■ **Excerpt**
Needless to say, the dinner was totally G.

After dinner we started a game of Cranium, which neither my spouse nor I had played and which we all were enjoying, until our son started crying in pain, coughing and saying he couldn’t breathe. Obviously he could, but he was in distress, and this went on for some time, and so we went to the hospital.

After an hour the distress went away, and other than a fever he was fine, but they ran a bunch of tests, thinking it might be strep throat. It wasn’t. He had had a cold, and his tonsils had suddenly, briefly swelled to the point that his throat started to close off. The first doctor had been concerned that the swelling could continue until the air passage were completely blocked -- our concern as well. The second doctor said that if it happened again we shouldn’t worry until his lips started to turn blue. Easy for him to say! The kid didn’t like getting jabbed for the blood test and the IV, but once the IV was hooked up he thought it was cool that a bag of saline solution was dripping into his arm. He didn’t fall asleep until past one o’clock, and we didn’t get home until 2:15. And then we had to wrap presents.

Wrapping presents was pleasant, my beloved spouse and me on the floor around the Christmas tree, and then she went to bed and I had a few more to wrap. By this time it was past 4:00, and I hoped we would sleep late. I ate a piece of shortbread that the kid and I had decided to leave out for Santa, and part of a carrot for the reindeer, and a glass of milk and eggnog, and artfully left the crumbs, empty glass, and a crumpled napkin by the mantle.

Around 9:30 the kid crawled into bed with his mom for a snuggle. I said Merry Christmas to him and the words made him very happy and he repeated them and promptly fell back asleep until noon. Which we all needed. Fever gone, just slight a cold. Phone calls from relatives had started coming in around 11:00, which I had fielded, and then, exactly like a cartoon dad, I got excited and wanted to wake the kid, but my spouse didn’t let me, which I knew was the right decision, and I fell back asleep too.

First question after “Did Santa come?” was whether we had left a snack for Santa, and my spouse’s face froze in a moment of fear, but relaxed when she saw that I took the question calmly. The kid was very excited to see the remains of the snack, and for a moment I felt that yes, Santa had come; the awe of a kid can be contagious. I did a lot of theater in my early 20s; a performance of mine in a Brecht play got a good review in the Yale Drama Review; I had a leading role in the first play by one of America’s best and most prolific playwrights; stupendously talented and lifelong dedicated theater artists let me work with them -- but all day long until I washed the dishes last night I felt that that arrangement of crumbs had been the best bit of theater I had ever been involved with.

■ **Exercise description**
Can you write out the passage of the Christmas account starting with "After an hour" and going on through "to wrap presents.", word for word?

■ **Extracted entries**
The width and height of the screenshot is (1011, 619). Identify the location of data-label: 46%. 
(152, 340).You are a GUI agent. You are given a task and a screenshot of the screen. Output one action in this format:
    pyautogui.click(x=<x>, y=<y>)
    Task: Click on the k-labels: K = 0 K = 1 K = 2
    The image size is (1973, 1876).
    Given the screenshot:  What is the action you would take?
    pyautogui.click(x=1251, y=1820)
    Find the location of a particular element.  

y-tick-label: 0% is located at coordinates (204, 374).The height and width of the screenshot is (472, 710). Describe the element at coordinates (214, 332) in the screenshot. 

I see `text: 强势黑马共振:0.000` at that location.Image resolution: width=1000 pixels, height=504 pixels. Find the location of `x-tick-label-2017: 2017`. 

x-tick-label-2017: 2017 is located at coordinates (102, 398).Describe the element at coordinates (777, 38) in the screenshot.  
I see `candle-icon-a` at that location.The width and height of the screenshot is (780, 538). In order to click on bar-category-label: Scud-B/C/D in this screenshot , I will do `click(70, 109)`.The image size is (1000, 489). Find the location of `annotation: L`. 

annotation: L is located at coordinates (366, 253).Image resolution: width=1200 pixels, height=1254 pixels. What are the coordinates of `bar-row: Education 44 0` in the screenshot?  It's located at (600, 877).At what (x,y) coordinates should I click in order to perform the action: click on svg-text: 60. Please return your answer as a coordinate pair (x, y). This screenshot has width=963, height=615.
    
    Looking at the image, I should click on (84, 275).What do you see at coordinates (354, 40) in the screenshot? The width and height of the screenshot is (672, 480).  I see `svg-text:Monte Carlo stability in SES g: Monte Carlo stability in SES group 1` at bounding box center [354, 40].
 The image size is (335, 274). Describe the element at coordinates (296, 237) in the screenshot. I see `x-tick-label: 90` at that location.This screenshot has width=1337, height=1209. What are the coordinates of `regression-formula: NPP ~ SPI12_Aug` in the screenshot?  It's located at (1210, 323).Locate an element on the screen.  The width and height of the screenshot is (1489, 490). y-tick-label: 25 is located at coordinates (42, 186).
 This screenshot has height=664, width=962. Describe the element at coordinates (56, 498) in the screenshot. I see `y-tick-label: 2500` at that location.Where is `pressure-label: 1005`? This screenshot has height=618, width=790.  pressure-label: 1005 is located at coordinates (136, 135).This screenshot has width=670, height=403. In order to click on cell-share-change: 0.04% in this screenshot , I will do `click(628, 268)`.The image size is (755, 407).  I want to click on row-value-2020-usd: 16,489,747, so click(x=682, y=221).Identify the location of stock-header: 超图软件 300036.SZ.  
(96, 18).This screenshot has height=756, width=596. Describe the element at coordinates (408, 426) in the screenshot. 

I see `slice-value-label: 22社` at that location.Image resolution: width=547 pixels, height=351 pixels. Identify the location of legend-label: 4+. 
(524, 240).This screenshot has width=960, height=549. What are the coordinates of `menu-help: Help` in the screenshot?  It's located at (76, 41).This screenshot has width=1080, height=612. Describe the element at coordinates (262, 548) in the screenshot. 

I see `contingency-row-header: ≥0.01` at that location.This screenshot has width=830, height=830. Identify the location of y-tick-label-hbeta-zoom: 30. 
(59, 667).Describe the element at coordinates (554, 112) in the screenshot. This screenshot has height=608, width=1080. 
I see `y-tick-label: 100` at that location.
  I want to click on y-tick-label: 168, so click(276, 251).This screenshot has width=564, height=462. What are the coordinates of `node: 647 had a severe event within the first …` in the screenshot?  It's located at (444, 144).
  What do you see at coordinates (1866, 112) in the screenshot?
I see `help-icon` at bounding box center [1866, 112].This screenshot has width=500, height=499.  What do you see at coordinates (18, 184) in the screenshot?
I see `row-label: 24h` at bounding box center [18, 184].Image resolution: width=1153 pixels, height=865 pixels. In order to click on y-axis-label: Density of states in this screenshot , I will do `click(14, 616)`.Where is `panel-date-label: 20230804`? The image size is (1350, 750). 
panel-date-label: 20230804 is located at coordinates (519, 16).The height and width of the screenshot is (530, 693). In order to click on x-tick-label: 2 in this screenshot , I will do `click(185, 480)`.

■ **Task response**
After an hour the distress went away, and other than a fever he was fine, but they ran a bunch of tests, thinking it might be strep throat. It wasn’t. He had had a cold, and his tonsils had suddenly, briefly swelled to the point that his throat started to close off. The first doctor had been concerned that the swelling could continue until the air passage were completely blocked -- our concern as well. The second doctor said that if it happened again we shouldn’t worry until his lips started to turn blue. Easy for him to say! The kid didn’t like getting jabbed for the blood test and the IV, but once the IV was hooked up he thought it was cool that a bag of saline solution was dripping into his arm. He didn’t fall asleep until past one o’clock, and we didn’t get home until 2:15. And then we had to wrap presents.